Source: Building a Communal Church: An Interview with Rod Dreher
"Critics of the Benedict Option say that it’s a form of retreat – of abandoning society in order to live a purer, holier life. Are they right to see a kind of selfishness in withdrawing?"
"That’s a claim that drives me crazy: 'You just want to go run to the hills and live in your bunker and wait for the end.' That’s absolutely not what I’m saying. What I am saying is, we need to have a strategic, limited retreat from the mainstream for the same reason you would protect a candle with a lantern if you go outside in a gale. Otherwise, the wind would be so strong that it would blow the light out. The currents of culture have become so antithetical to Christianity that if we’re going to form ourselves and our kids in the authentic faith, we’re going to have to have some kind of limited withdrawal...
"But it’s not just running away from what’s destructive – it’s running toward something good... You may have the right instinct to get your kid out of the cesspit of the mainstream by sending them to this school, but it’s not going to help if you just shelter them. You have to show them something good and beautiful and true to build their souls up... That’s what I think the Benedict Option ideally should do. It should show the good fruits of a countercultural life in Christian community, and in that way be evangelical. If you’re not evangelical in some sense you’re not Christian. It is a missionary faith."
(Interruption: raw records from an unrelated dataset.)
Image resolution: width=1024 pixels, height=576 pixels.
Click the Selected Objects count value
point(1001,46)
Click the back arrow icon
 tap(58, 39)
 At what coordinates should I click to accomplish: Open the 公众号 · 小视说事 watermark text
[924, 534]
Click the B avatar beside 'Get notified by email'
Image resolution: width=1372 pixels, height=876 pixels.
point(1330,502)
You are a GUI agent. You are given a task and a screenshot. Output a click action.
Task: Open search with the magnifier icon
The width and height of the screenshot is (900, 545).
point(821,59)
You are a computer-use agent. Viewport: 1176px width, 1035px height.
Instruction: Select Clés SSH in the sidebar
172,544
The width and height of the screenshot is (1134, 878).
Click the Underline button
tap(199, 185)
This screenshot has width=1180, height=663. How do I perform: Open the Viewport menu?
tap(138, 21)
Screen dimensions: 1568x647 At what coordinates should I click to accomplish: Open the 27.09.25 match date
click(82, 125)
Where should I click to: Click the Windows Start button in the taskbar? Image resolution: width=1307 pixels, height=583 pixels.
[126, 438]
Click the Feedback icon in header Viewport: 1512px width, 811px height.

This is, honestly, something I struggle with personally - the "missionary faith" aspect of Christianity. I don't want to impose on people, or bother them; I was taught to live and let live, unless it was a matter of defending myself and those I care about. That I have no problem with. But when it comes to saying, "hey, here's something good that I'd like to share with you"... I just never received a particularly large helping of that spirit, either secular (entrepreneurial) or spiritual (missionary / evangelical). But that's actually why I like the Benedictine approach. As Dreher puts it,
"The Benedictine monks set a good example here. They are much more cloistered than any lay community could afford to be. They say, “We have the walls there because we cannot fulfill our mission to serve Christ in the way we’re called to serve him without some walls separating us from the world.” But they also have a Benedictine principle of hospitality. Saint Benedict tells his monks to welcome every stranger and every visitor as Christ himself. That openness allows them to maintain contact with the world and to share the good things they have with the world."
Hospitality... that's something I can get into! My personal spirituality definitely has a Benedictine flavor, in more than one respect: contemplative, mystical, somewhat withdrawn... but more than willing to extend hospitality to those seeking nourishment. Yes, indeed! That I can definitely get into.